Therapy: Week 2.

I’m highly unlikely to share detailed updates of any therapy. But I did say I would update once I had started any. So yesterday, was my second week of a long process. 

I’ve waited a year for this one and hopefully it will be worth that wait. Last year I had an initial assessment to put me on that waiting list & the organisation have been good in updating me when I have asked. 

I didn’t make it to the first appointment which was no surprise. I went into meltdown & could not be persuaded to go. But a couple of weeks later I did attend. It was a pretty standard first appointment, aiming to get to know me a little. Questions were asked about my background & I was sent away with a couple of questionnaires to complete myself. I’m quite bored of these questions as I feel like I’ve answered them over & over again but I was pleasantly surprised by one of the questionnaires. It was focused around disassociation & never has a questionnaire been so appropriate! 

Week 2 included separate conversations around previous relationships and emotions. 

I’ve been told that I will attend 6 initial appointments & that sixth will consist of myself and the therapist discussing if we think it will be helpful and if I am ready to engage with it.

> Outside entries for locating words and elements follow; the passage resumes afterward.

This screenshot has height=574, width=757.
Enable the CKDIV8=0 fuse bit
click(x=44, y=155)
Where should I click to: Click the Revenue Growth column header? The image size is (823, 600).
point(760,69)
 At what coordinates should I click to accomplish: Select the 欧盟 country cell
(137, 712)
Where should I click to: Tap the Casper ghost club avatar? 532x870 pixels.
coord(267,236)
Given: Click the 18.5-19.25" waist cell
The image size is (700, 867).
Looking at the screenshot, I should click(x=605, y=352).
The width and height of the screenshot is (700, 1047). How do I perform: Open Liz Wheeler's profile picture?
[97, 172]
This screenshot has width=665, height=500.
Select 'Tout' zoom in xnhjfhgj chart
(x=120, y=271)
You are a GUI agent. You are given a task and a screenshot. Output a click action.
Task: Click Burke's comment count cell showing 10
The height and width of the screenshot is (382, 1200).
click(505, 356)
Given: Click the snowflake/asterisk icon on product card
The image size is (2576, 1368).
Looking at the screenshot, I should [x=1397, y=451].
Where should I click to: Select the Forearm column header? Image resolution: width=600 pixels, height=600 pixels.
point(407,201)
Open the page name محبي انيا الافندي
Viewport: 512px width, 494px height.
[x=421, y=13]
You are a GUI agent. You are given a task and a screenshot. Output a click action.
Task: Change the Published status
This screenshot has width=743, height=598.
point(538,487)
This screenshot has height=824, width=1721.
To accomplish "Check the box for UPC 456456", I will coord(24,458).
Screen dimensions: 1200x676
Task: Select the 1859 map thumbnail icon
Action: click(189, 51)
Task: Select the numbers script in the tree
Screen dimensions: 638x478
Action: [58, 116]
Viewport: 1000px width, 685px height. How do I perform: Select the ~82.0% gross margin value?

I’ve consciously tried to engage so far and have definitely responded more than previously. I’m pleased with the effort that I have put in, but it’s been emphasised that I need to engage even more. It’s exceptionally difficult because I know how much progress I have already made with engagement, but as I’ve not known the therapist previously, she obviously does not know this. 

In order to try and help with this engagement, the lady picked up on my enjoyment from colouring and has said that she can use this. We also discussed how I find it easier to convey emotions and thoughts to professionals if I write them down.